Here is the basics: every week on Friday, either us or our friends has a night out. We alternate weeks and I tell you, seldom do we miss it. The couple who is going out takes their children over to the house of the other couple around 5:30, for example Kathlyn (our friend) brings them over to our house. Julie then feeds all the kids (nuggets are a main staple) and then the kids all hang out until around 9. At that time, Julie takes Kat's kids back to their house and snuggles those cuties into bed. She then stays there until Kat & Jeff return home. And what's great is there no time limit. I'd take care of my kids back home. The next week, our turn.

Okay. Show me the reason this is so important.

In all it's simplicity, the plan is flawless. Doesn't it seem that we overthink things too much sometimes?

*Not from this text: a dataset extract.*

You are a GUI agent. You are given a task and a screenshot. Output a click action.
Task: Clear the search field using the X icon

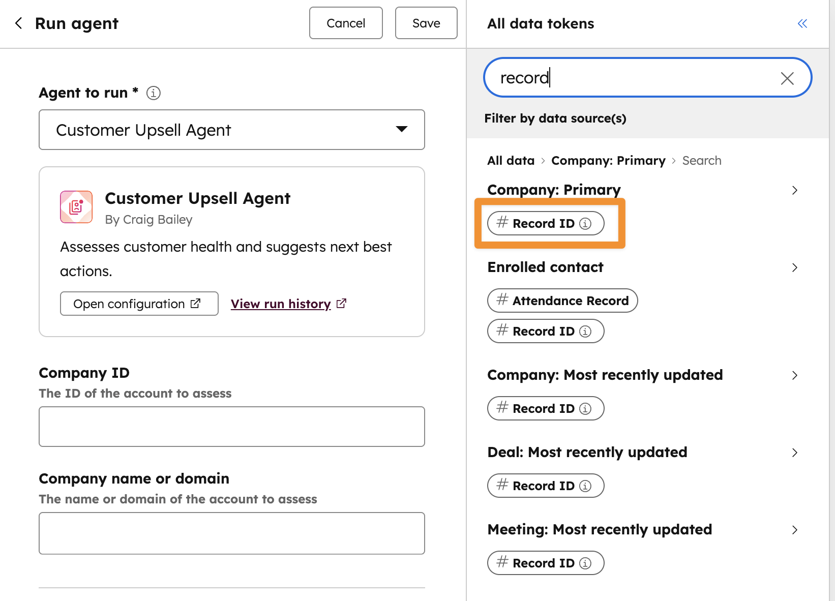coord(787,78)
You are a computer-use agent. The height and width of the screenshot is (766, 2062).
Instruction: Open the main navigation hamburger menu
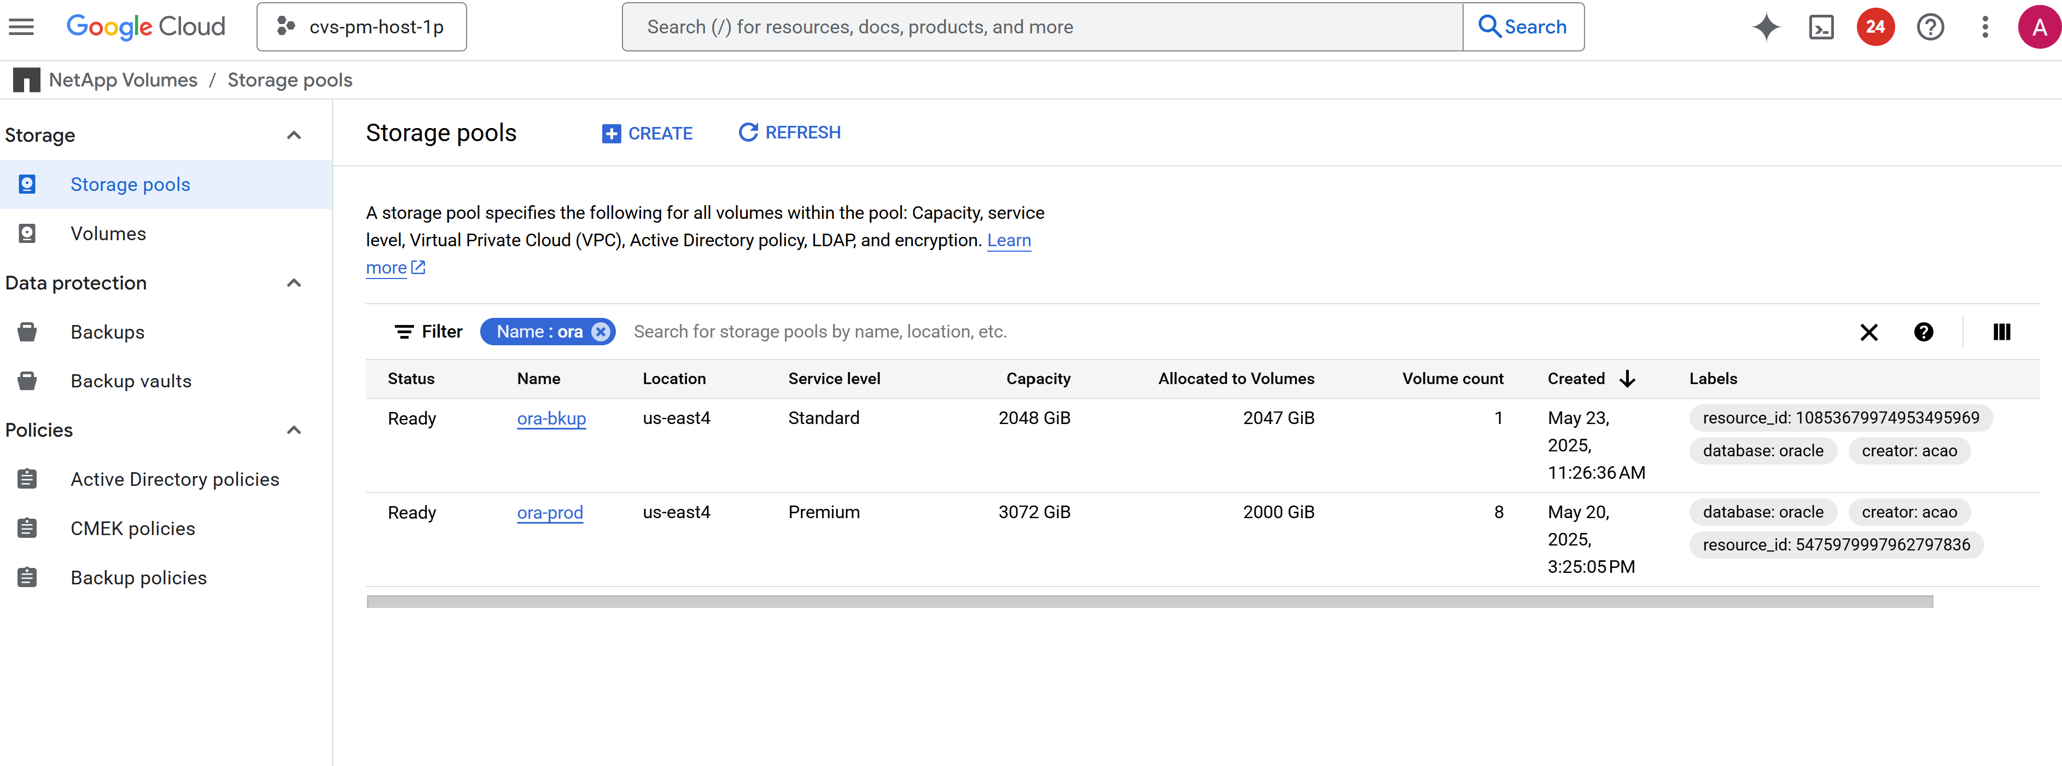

* A consistent, responsible babysitter who is never late nor seldom backs out. You gotta remember the babysitter has a date already on the books for next week that depends on yours going off without a hitch.

* You dont have to pay the babysitter. 6 hours for 5 kids can run into some serious change.

* Most babysitters come in teenager sizes. And for a 13 or 14 year old to manage 5 kids is asking a whole lot. The cool thing about combining the families is that they tend to babysit themselves as they play together. And it really is not all that difficult. Plus as parents with 5 kids, we have the expertise to handle the group.

*The old "I just trained my sitter and now she has a job, boyfriend, life, ____(fill in the blank)". And your out of luck. Doesn't happen here.

* You don't have to worry about phone calls. Stressing about what's going on at home can suck the fun out of a date faster than you can say "Help!!!!".

* There is no one to drive home or to pickup to take home. Everyone is in bed and has their own car (we actually live so close we walk back and forth a lot!) to get on their way. No dread dessert with this lovely meal, thanks!

* Because your kids weren't at home messing up your house, you can come home and get up with no messy clean up looming in front of you.

* And if those weren't enough reasons, the mom who stays home always has some "her time" after she puts the other couples kids to bed. How nice to relax and catch up on the stack of mail or play Wii without the kids nagging at your inability!

So what now?

I don't know about you, but even though my older kids babysit others and their siblings, the reasons listed previously (phone calls, messy house, etc) keeps on track with the current course of date night. We foresee this happening until all our kiddos move on down the road.

So what's stopping you? Ask those friends that as are harried as you are and long to wear grown up clothes and have grown up conversations. If you can't ask, just shove this article in their hand and look at them pleadingly.